CICD pipelines and processes are then used to control the application life cycle from code to dev to production. The pipelines would push the code to different OpenShift cluster end points at different stages of the life cycle.

Hybrid use case implementation

A common misconception of hybrid implementations is that there is a single cluster or control plan that has worker nodes in various locations. For example, there could be a cluster where the Master and infrastructure nodes are deployed in one location, but also worker nodes registered with this cluster that exist on-premises as well as in the cloud.

Having a single customer control plane for a hybrid implementation, even if technically possible, introduces undesired risks.

There is the potential to take multiple environments with very different resilience characteristics and make them interdependent of each other. This can result in performance and reliability issues, and these may increase not only the possibility of the risk manifesting, but also increase in the impact or blast radius.

Instead, hybrid implementations will see separate OpenShift clusters deployed into various locations. A customer may deploy clusters on-premises to cater for a workload that can’t be migrated to the cloud in the short term. Separate OpenShift clusters can then deployed into accounts in AWS for workloads on the cloud. Customers can also deploy separate OpenShift clusters in different AWS regions to cater for proximity to the consuming customer.

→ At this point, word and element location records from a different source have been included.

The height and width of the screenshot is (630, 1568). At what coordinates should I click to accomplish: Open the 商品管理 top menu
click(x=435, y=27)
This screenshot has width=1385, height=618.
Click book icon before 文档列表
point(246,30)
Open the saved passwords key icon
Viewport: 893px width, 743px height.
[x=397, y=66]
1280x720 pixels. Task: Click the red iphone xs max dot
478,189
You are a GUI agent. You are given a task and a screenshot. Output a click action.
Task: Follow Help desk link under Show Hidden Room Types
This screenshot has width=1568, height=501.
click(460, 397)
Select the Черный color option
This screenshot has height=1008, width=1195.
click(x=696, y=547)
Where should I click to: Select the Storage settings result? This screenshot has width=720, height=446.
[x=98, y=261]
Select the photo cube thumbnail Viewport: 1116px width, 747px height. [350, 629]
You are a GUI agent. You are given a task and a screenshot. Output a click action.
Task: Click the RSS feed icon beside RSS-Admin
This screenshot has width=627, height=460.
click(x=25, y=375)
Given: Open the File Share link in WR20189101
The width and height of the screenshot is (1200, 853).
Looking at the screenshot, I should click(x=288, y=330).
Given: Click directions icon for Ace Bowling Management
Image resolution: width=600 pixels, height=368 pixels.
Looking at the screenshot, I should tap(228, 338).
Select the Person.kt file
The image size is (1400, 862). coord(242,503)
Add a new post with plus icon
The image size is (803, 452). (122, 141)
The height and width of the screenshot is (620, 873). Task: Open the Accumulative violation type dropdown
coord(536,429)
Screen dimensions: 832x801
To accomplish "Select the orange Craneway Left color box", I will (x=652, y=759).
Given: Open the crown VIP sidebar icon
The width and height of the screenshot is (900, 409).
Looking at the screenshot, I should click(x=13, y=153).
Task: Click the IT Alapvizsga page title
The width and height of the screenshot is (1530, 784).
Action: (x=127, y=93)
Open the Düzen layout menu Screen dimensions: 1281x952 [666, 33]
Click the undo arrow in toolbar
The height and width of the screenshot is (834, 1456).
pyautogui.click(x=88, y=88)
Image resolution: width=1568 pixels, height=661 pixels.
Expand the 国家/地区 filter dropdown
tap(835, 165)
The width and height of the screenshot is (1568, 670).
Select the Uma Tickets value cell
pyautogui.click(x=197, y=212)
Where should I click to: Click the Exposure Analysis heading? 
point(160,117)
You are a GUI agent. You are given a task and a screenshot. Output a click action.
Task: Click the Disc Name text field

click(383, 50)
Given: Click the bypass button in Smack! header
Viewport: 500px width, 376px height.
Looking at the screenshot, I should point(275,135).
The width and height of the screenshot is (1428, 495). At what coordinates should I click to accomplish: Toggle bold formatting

Though adding multiple clusters doesn’t add significant administrative overhead, there is a desire to be able to gain visibility and telemetry to all the deployed clusters from a central location. This may see the OpenShift clusters registered with Red Hat Advanced Cluster Manager for Kubernetes.

Summary

Take advantage of the IPI model, not only as a guide but to also save time. Make AWS Organizations, AWS Control Tower, and the AWS Service catalog part of your cloud and hybrid strategies. These will not only speed up migrations but also form building blocks for a modernized business with a focus of enabling prescriptive self-service. Consider Red Hat advanced cluster manager for multi cluster management.